Изменить стиль страницы

Конфликт «живого» и «смертоносного», сформулированный Белым и Брюсовым, стал на втором круге определяющим для Пастернака в содержательной сфере идиостиля, в то время как в операциональной поэт ставил перед собой чисто формальную задачу, которая «в дальнейшем освободит ритм от сращенности с наследственным содержанием» [Переписка, 346]. Однако, как покажет практика, поэмы не смогут освободить поэта от «наследственного содержания», и большая стихотворная конструкция послужит лишь увеличительным «зеркалом», которое «преломит» историю в природу. В этом «зеркале» неточная рифма и эксперименты в области строфики станут инструментом поиска нужного семантического «преломления», закрепленною в ритме и звуке, и неточная рифма выступит как сильная позиция поэтической проекции «Божьего» и «Исторического» миров.

При этом с самых ранних лет поэт понимал, что «не надо обманываться: действительность разлагается. Разлагаясь, она собирается у двух противоположных полюсов: Лирики и Истории. Оба равно априорны и абсолютны» (1915) [4, 358]. Поэтому после поэм Пастернак, завершая «противоположности одной сферы», вновь обращается к стихотворениям «Начальной поры» и книге «Поверх барьеров», где образующим заглавие ядром является стихотворный цикл «Петербург». Так замыкается круг «ПБ1» — «ТсВ» — поэмы — «ПБ2», в котором претерпевают трансформации пушкинские исходные символы.

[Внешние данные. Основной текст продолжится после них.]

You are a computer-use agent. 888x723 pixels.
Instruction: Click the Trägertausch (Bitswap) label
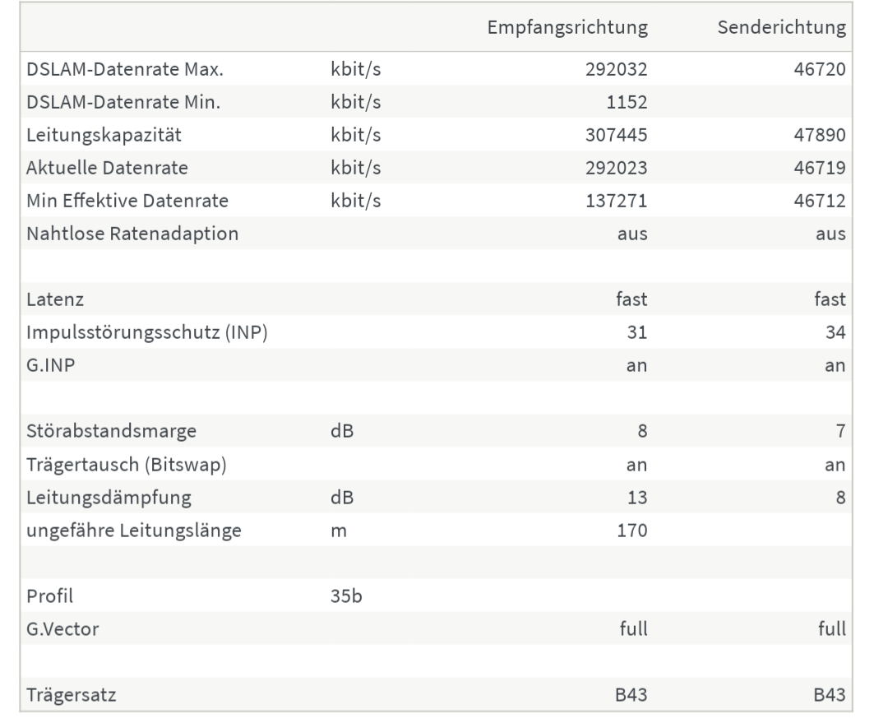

Ведь в центре поэм Пастернака снова оказалась «свободная стихия» моря: обращение к морю составляет лучшие строки поэмы «Девятьсот пятый год», и, хотя в своих обращениях поэт с революцией на «ты» (Революция, вся ты, как есть) так же, как и с морем, которое все «сводит на нет», «история» в поэме оказывается «отдаленней, чем Пушкин». Море как стихия поэтического дара, не вписывающегося в исторический круг, заполняет уже полностью все пространство полифонической поэмы «ЛШ». По мнению М. Цветаевой [1986, 459], в ней «Пастернак лишь зацепился за Шмидта, чтобы еще раз дать все взбунтовавшиеся стихии, плюс пятую — лирику». «ЛШ» составил ту критическую точку преломления кругов и миров, в которой поэт понимает, что в стихах ему лучше остаться лириком и не оказывать сопротивление бегу стихии дара ни в облике «волн», ни в облике «коня» — ср. в позднее снятом посвящении к поэме: Асфальтов блеск и дробь подков и гонка облаков В потоке дышл и лошадей поток и бег веков. Не случайно поэтому сама поэма открывается сценой «конного поединка» с веком (который завершится в «Сказке» «СЮЖ») и именно в Шмидте Пастернак находит «свое Ты» мужского рода — стихийного «метонимического» героя, которого Цветаева в переписке метко окрестила «Блоком-интеллигентом». Совпадение оценки Цветаевой с реальным положением вещей Пастернак доказал тем, что в момент написания посвятил свою поэму именно ей[76]. Интересно, что центральное обращение поэмы капитан — к Шмидту, шумящее на фоне других обращений — мученики догмата, жертвы века, партия и др., — растворяется прежде всего в обращение к ветру, а затем вихрю, с которыми позднее в книге «КР» будут соотнесены «отрывки о Блоке».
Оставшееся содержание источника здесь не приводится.